Withholding tax is only one of many taxes that importers have to juggle. The Brazilian government has hiked import tariffs on over 100 goods from potatoes and bus tyres, to chemical and pharmaceutical imports, in a bid to counter disappointing domestic growth and tilt the playing field in favour of local manufacturing. A 30% jump in taxes for some auto categories without national or regional content is particularly vexing for the UK’s niche automotive sector.
Now, in a carrot to investors, the government has introduced a sliding scale that offers foreign manufacturers planning investment in Brazil the ability to earn credits against the tax increase by meeting progressively more rigid local content and investment requirements.
Signs that the policy is working could be read into recent investments like car maker VW’s plans to invest €3.4bn in upgrading factories in Brazil. Chemical group BASF plans to build a local factory and German utility group Eon says it will spend €350mn on a 10% stake in Brazil’s MPX Energia as part of a bigger scheme to run and build gas-fired power plants
in the country. The alternative view is that the government will struggle to attract long-term investment if it continues to hit imports. “I don’t think it will bring positive results for the economy,” warns Sace’s Bertolossi. “In the oil, gas and auto sectors it does make sense to produce in Brazil. But if importers into these sectors start losing out to local players, will it lead to more investment? I don’t think so.”
The problem is compounded by tariff hikes having an extra bite. Import tax rises coincide with a government strategy to cap the Brazilian currency, which hit a 12-year high against the dollar last year, at the 2-reals-per-dollar mark. Brazil has always had high tariffs, but until now the affect has been muted by the overvalued Brazilian currency.
Red tape also trips importers. The difficult business environment is encapsulated in heavy-handed bureaucracy including complex administration procedures and labour laws. It pushed Brazil down to 126th place on the World Bank’s latest ease of doing business ranking. “There are no quick wins in Brazil – success comes through building up strong relationships and taking the time to understand the market,” says UKTI’s Snook.

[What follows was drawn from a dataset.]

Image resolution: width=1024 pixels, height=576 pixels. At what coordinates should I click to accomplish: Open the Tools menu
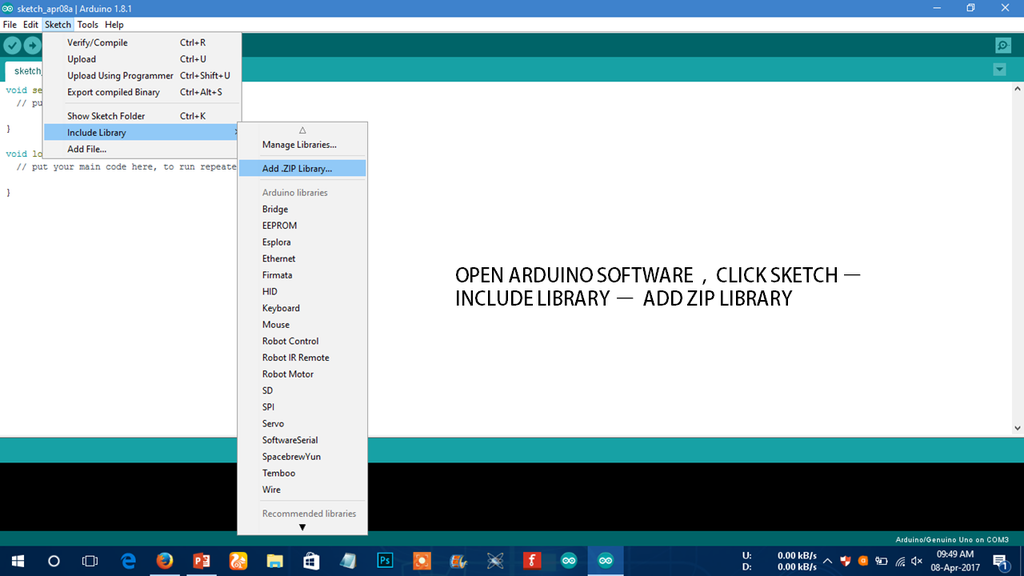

“Companies face complex import regulations and minor mistakes can lead to problems,” says PwC’s Braum, who flags up rules around pre-clearance as a particular bug bear and says local partners are essential to help clear goods through customs. “Only Brazilian importers can use local subsidiaries as their import entity. Foreign importers have to be registered.” Checking the credit quality of Brazilian buyers is often complicated, he adds. Although big companies write financial reports it takes longer to analyse mid-market players.
Other complications can also arise. “There have been times when the government confiscates the goods if the importer hasn’t paid for them,” says Domicio dos Santos Neto at Santos Neto & Montgomery Advogados in São Paulo. “It prevents the creditor bank getting a hold of the goods to force the company to pay for them.” Non-payment by Brazilian counterparties is less of an issue than it used to be however. Sace’s risk index shows a fall in the risk of non payment over the last five years amongst SMEs of 29% and amongst big business of 12%.
Brazil, the sixth biggest global economy since nudging the UK down a notch, offers such promise to importers that the trials and tribulations are worth it. Growth has stalled, but ECAs say demand is starting to pick-up again and are steadfast in their countercyclical support. “It’s not growing as fast as we’d like it to but it’s definitely steady. Going forward we’re expecting much more,” says US Exim’s Creque.